As matérias da seção Atividade Parlamentar são de inteira responsabilidade dos parlamentares e de suas assessorias de imprensa. São devidamente assinadas e não refletem, necessariamente, a opinião institucional da Assembleia Legislativa do Estado de São Paulo.
30/08/2021 13:21 | Atividade Parlamentar | Da assessoria do deputado Carlos Giannazi

Compartilhar:


Carlos Giannazi (PSOL) acionou o Ministério Público estadual cobrando a intervenção do órgão junto à Secretaria da Educação. De forma centralizada, por algoritmos de computador, a pasta está excluindo das listas de matriculados os alunos que não conseguiram acessar o centro de mídias e não tiveram frequência durante os dois primeiros bimestres deste ano. Foram expurgados todos os alunos que tiveram frequência inferior a 75% ou nota zero nas disciplinas de língua portuguesa e matemática.
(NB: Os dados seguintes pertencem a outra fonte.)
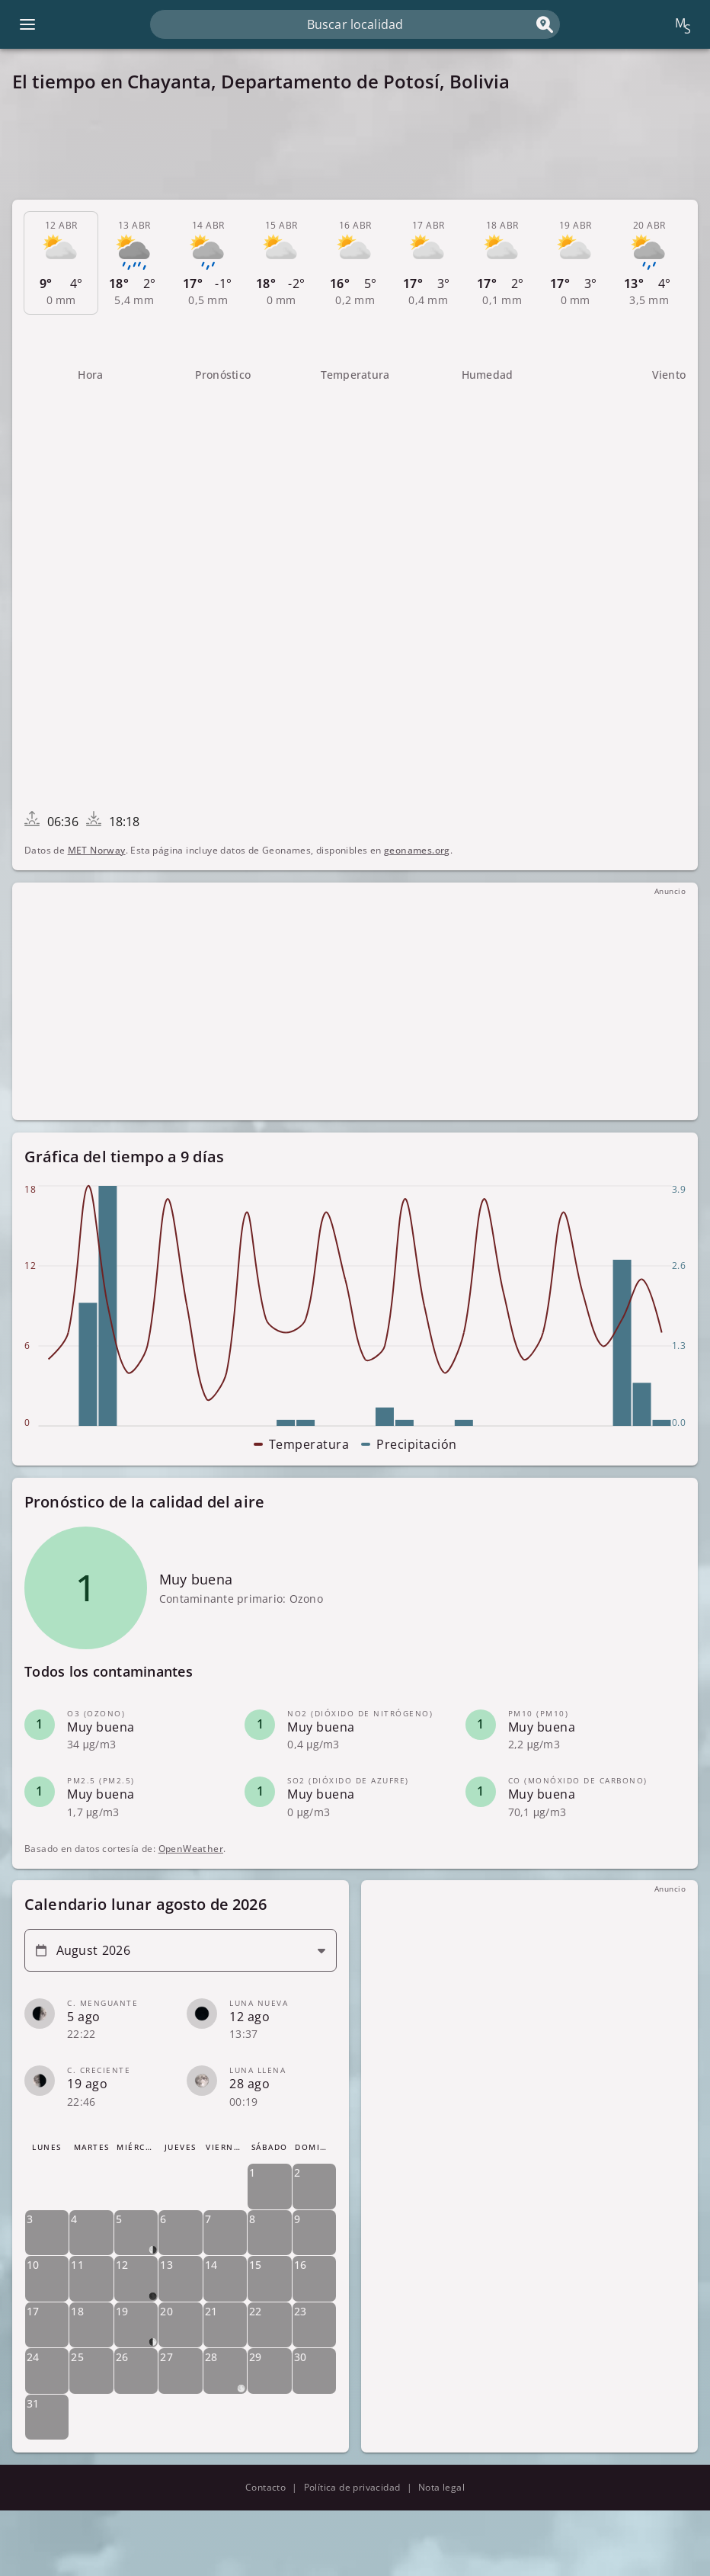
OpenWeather (190, 1847)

"O secretário Rossieli Soares, na sanha de enxugar a rede estadual, agora resolveu limpar as listas sem levar em conta a realidade das crianças e dos adolescentes", denunciou. Para Giannazi, essa função caberia às escolas, mas com foco em trazer de volta os estudantes que se afastaram do ambiente escolar. "Precisamos fazer busca ativa, conversar com as famílias, com a comunidade, recuperar esses alunos."

Na Tribuna Virtual de 26/8, o parlamentar citou o relato que ouvira de uma diretora na semana anterior. Era o caso de uma aluna do 6º ano que não participava das aulas remotas, mas foi até a escola buscar uma cesta básica. Ela havia perdido pai e mãe para a Covid-19 e passara a viver da ajuda de parentes, e agora tinha de cuidar de seus três irmãos menores.

Por conta das milhares de situações semelhantes, o deputado repudiou procedimentos como esse, decididos de cima para baixo, sem conhecer a realidade concreta de cada família, de cada aluno, de cada comunidade escolar. "As sucessivas gestões do PSDB veem a educação como custo, não como investimento", lamentou.